In general, insufficient fulfilling of needs and systematic human rights violations can have substantial consequences on people’s mental health and quality of life, including a higher risk of depression [40]. Our findings of strong associations between social isolation, lower levels of social support, and depressive symptoms suggest that efforts should be made to meet visually impaired people’s needs of social belonging and guaranteeing their fundamental rights of full inclusion and participation in the society. This could be achieved through the creation of safer and more accessible environments [41], by increasing the opportunities for having employment and for starting a family [40, 41], by reducing stigma and discrimination against people with VI [34, 40], as well as through fostering independency and self-reliance of the individual [40].

The high levels of depressive symptoms suggest a need of mental health care. The high levels of depressive symptoms suggest a need of mental health care. It is important that mental health professionals who work with people with VI are aware that many may suffer from social isolation and reactions to past traumas. Both can be central elements in the treatment of depression.

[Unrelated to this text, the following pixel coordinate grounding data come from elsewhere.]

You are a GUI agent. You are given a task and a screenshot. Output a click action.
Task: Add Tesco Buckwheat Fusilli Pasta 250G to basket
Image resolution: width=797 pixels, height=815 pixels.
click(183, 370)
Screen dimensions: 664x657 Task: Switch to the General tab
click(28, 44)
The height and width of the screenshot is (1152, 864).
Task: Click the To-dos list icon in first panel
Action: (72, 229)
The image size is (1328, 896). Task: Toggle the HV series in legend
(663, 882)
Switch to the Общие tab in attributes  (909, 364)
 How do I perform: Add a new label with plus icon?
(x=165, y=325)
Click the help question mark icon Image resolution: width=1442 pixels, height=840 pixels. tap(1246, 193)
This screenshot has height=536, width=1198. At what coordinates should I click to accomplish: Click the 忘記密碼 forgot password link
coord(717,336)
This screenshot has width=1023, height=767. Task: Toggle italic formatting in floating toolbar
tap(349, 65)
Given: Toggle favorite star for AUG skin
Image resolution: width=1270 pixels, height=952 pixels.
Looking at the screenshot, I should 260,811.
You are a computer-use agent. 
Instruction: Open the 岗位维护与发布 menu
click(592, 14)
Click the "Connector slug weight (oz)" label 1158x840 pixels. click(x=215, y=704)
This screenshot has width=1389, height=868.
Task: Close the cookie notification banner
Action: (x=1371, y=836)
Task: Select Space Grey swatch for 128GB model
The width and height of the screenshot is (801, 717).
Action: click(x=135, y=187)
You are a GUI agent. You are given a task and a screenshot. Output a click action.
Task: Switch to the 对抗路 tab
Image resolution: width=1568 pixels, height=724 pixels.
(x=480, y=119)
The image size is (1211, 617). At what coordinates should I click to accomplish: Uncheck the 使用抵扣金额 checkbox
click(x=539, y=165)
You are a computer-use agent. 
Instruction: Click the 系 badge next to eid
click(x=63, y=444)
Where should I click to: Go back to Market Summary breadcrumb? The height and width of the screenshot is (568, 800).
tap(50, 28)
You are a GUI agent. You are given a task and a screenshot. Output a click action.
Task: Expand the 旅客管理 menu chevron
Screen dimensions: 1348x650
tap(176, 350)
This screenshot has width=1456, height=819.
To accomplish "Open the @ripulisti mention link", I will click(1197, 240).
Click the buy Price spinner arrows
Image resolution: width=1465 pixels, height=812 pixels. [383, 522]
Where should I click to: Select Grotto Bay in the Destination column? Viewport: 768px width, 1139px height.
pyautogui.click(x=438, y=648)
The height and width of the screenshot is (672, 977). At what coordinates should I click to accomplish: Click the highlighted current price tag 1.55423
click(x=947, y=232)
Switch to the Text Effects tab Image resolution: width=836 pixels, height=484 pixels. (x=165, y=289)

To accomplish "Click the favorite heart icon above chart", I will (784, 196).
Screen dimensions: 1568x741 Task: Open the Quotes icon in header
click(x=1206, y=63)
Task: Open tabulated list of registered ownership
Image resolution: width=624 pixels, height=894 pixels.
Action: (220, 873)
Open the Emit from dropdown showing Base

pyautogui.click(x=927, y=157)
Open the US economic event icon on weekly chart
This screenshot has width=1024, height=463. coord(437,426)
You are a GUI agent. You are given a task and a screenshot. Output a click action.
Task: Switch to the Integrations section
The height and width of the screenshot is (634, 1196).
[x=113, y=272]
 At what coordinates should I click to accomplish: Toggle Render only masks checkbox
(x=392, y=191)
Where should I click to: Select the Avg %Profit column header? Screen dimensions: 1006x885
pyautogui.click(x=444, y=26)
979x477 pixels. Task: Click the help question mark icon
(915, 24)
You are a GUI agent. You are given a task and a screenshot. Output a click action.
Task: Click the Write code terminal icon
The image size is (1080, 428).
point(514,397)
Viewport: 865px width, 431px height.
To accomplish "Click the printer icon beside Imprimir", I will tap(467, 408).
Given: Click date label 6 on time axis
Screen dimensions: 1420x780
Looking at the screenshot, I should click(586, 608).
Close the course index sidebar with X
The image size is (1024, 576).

Additionally, ophthalmologists and others who provides support and care to people with VI should be well informed about the high risk of depression in this population and consider the need for referral to mental health care. Asking two simple questions about depressed mood and loss of interest in daily activities may be adequate during their evaluation of possible depression [24].

The high prevalence and co-occurrence of bullying and abuse in visually impaired people calls for preventive measures. Prevention strategies should raise public awareness, promote open discussion, and upgrade professional education, service support and guidance [42].

Conclusions

Our findings of independent associations between various social factors and depressive symptoms among people with VI will be helpful in the design of preventive efforts to reduce the burden of depression in this population. On the basis of these results, preventive programs may include, among other components, strategies that foster social integration of people with VI and reduces their exposure to violence and abuse.